Stored data entries
----------------------------------------

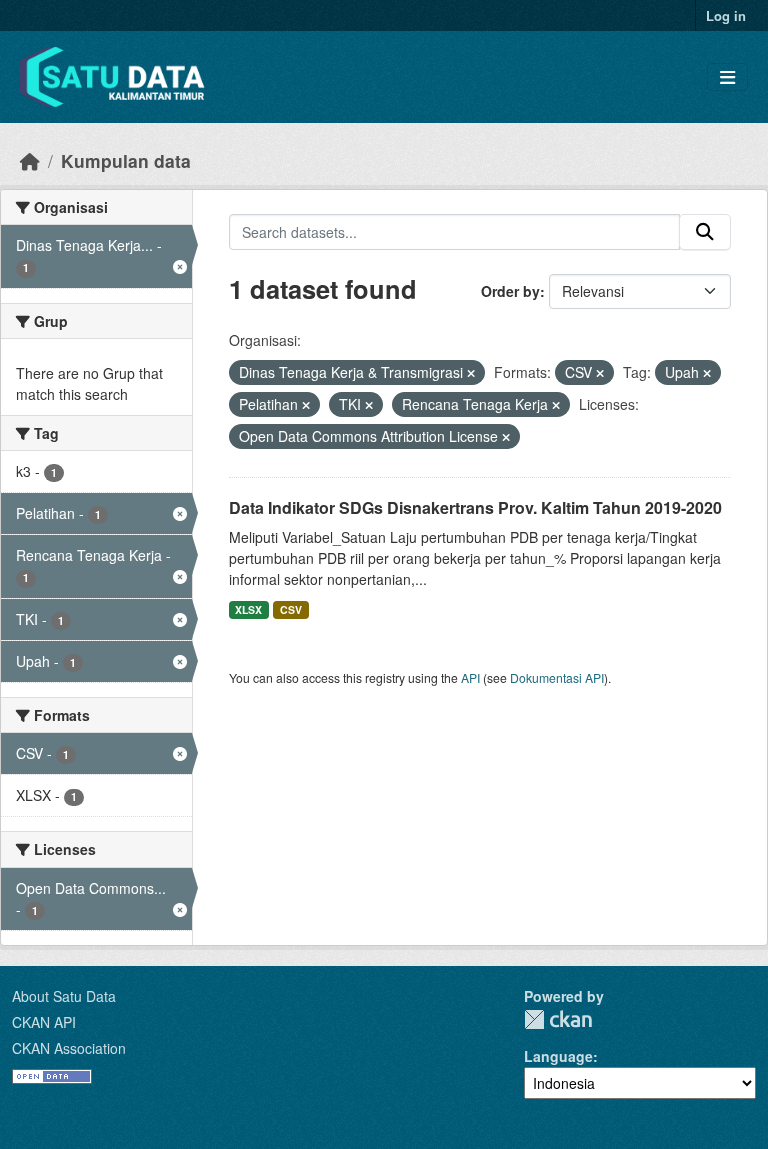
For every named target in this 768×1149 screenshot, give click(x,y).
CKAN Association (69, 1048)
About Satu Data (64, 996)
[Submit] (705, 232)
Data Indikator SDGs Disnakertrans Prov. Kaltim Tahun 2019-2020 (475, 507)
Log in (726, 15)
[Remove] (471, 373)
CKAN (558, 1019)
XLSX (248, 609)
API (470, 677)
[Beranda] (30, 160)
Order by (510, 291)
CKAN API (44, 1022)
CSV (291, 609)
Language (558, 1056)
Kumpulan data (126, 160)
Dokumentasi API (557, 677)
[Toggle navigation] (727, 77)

----------------------------------------

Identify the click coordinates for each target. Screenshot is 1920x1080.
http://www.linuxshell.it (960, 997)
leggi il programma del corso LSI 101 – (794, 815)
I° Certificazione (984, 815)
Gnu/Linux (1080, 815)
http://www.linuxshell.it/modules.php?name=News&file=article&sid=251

----------------------------------------

Filter the records above for "target" and copy every matching line.

For every named target in this 768×1149 screenshot, give click(x,y).
Identify the click coordinates for each target. Screenshot is 1920x1080.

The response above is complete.